Drivers warned: Beware of deer during fall

Yates County Sheriff's Office
October through December are the times of the year when crashes involving deer tend to increase.

YATES COUNTY -- Nearly two thirds of the annual car vs. deer crashes in New York State occur in the months of October through December, says Yates County Sheriff Ron Spike.

“Drivers must be especially aware during fall months,” said Spike, “as in 2020, Yates County Deputy Sheriffs investigated 140 car-deer crashes September through November, with the latter month having the most at 68.”

For all last year, Yates County 911 received nearly 400 calls for car-deer crashes in the county. While no one highway has a monopoly on crashes, State Route 14 leads the numbers in 2020 for state highways with 46 crashes, with State Route 14A having had 42.

The towns of Jerusalem and Barrington tied with 52 car-deer crashes in each township in 2020. The Bath Road and the Guyanoga Valley Road led in 2020 for county highways.

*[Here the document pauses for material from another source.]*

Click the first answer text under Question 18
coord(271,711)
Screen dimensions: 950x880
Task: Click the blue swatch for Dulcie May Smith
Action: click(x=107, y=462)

Already in 2021, there have been 244 car-deer collisions investigated by deputies and troopers these past nine months. Just this past month of September there were 35 car-deer crashes in the county.

Deer naturally feed and move in the dawn and dusk times, so drivers need to be especially aware during these times of day. Deer are also natural herd animals;  if you see one go by or in the roadway, slow down and be prepared to stop as the likelihood of others about to cross is very probable.

No matter the season or time of day, always use caution when in areas marked with deer crossing warning signs as those spots are frequent crossings. Always wear your seatbelt and drive at a safe and prudent speed for the conditions.

Drivers should be especially wary in areas with deer crossing signs.

If you are surprised by a deer, traffic safety experts say reactive swerving and evasive moves may result in loss of vehicle control and generally, it may be better to hit the deer than to run into an oncoming car or hit a fixed object like a tree. A struck-dead deer can be first-claimed by the vehicle's operator or owner.

“AAA estimates that the average claim for repair of a car that has struck a deer head-on is $3.500, but can go much higher in cost,” Sheriff Spike said. “Please drive staying alert for deer, especially this fall, and buckle up for safety.”